Le monde de Hassan Rahim
Salmiyeh Karamali
Auteur invité
À l’occasion de notre partenariat avec Floyd, une entreprise américaine qui crée des meubles innovants, nous partageons avec vous un entretien avec l'artiste et designer Hassan Rahim. Découvrez ce qui l'a attiré dans le design, comment la musique inspire son travail, et ses conseils aux artistes en herbe et aux jeunes designers.
Dans l'appartement de Hassan Rahim à Brooklyn, on trouve un espace à l'ambiance zen rempli de collections et de pièces uniques qui lui permettent de travailler, de trouver l'inspiration et de se détendre. Dans ses œuvres distinctives, puissantes et contextuelles, reflet parfait de sa personnalité, l'artiste et designer s’inspire des centres d'intérêt qui ont marqué son enfance. Hassan s'est confié sur son parcours personnel dans le design, sur ses inspirations et son travail dans l'industrie musicale.
Parlez-nous de vous et de votre travail.
Je m'appelle Hassan Rahim.
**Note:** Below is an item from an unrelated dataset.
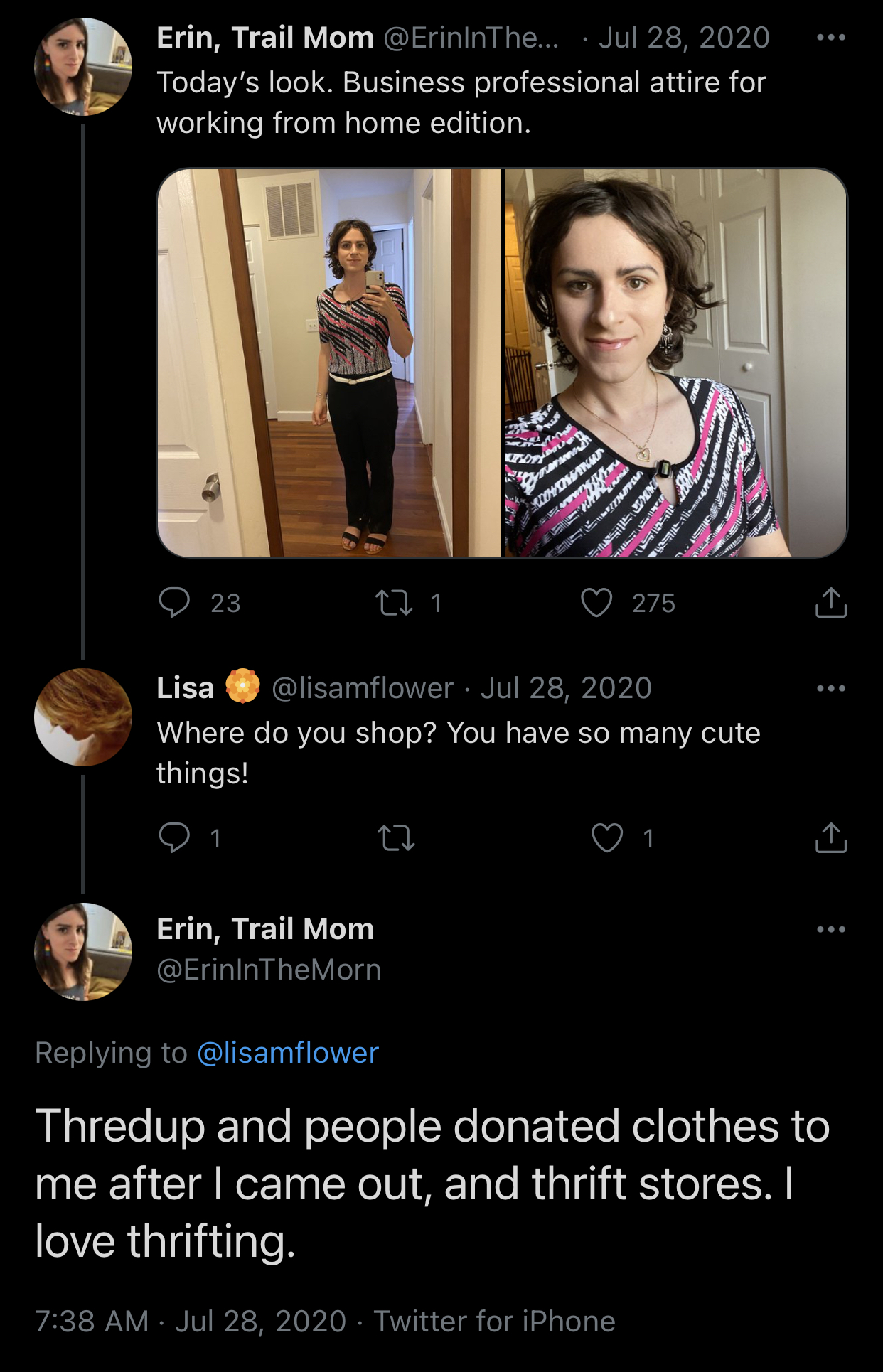
Task: Open more options on Lisa's tweet
Action: (830, 688)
Je suis artiste, mais je n'aime pas me limiter à ce seul rôle. Parfois, je suis artiste et graphiste, ou alors directeur artistique et designer. J'ai grandi à Santa Ana en Californie, j'ai vécu à Los Angeles et j'ai emménagé à New York, dans le quartier de Brooklyn, il y a six ans. J'aime axer mon travail sur la polyvalence. Je suis attiré par les projets évoluant sur des concepts et des idées issus de divers médias: réalisation de vidéos, conception de logos, ou encore mon travail personnel dans les domaines de la gravure et du collage. Je fais les choses à ma manière, et je fais ça depuis que j'ai téléchargé Photoshop pour la première fois. J'avais 15 ans à l'époque.
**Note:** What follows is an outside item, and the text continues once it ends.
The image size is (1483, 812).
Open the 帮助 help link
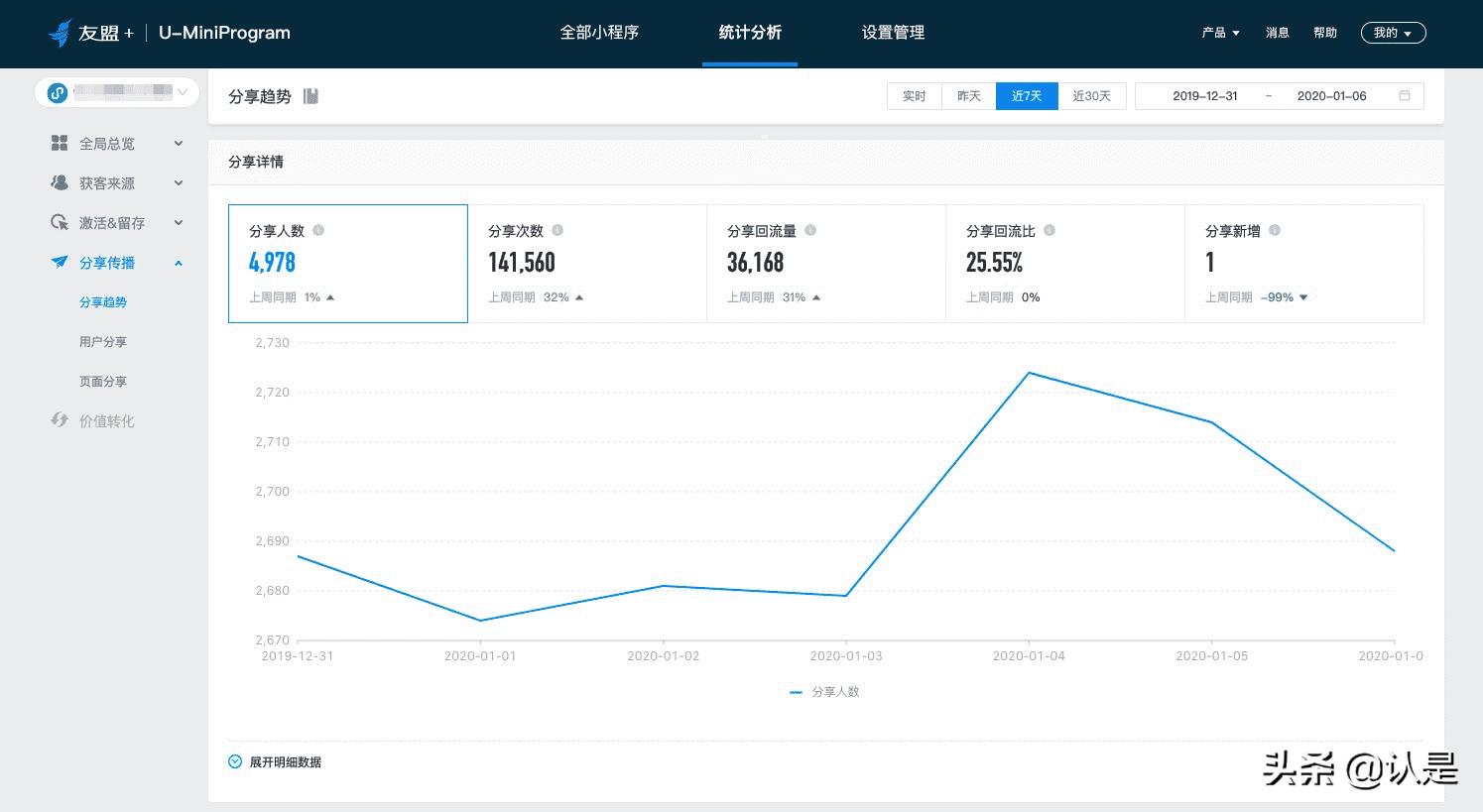[x=1325, y=32]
Vous êtes autodidacte. Quel a été votre parcours dans le design?
Mon parcours de designer a commencé avec le skateboard. Je faisais du skate, mais j'étais surtout obsédé par le graphisme, l'esthétique, les publicités et les magazines de skateboard. C'est ce qui a attiré mon attention: c'était ça que j’avais envie de faire. Ce qui m’intéressait, c’était de faire des autocollants et des t-shirts et j'ai voulu savoir comment les fabriquer. Je me demandais: «Mais comment ont-ils réussi à faire ça?». Et j'essayais de recréer les choses que je voyais. À partir de là, j'ai découvert différentes techniques et développé des outils pour commencer à puiser dans ma propre imagination.
Vous avez fait vos débuts avec des t-shirts. Pourriez-vous nous en dire plus?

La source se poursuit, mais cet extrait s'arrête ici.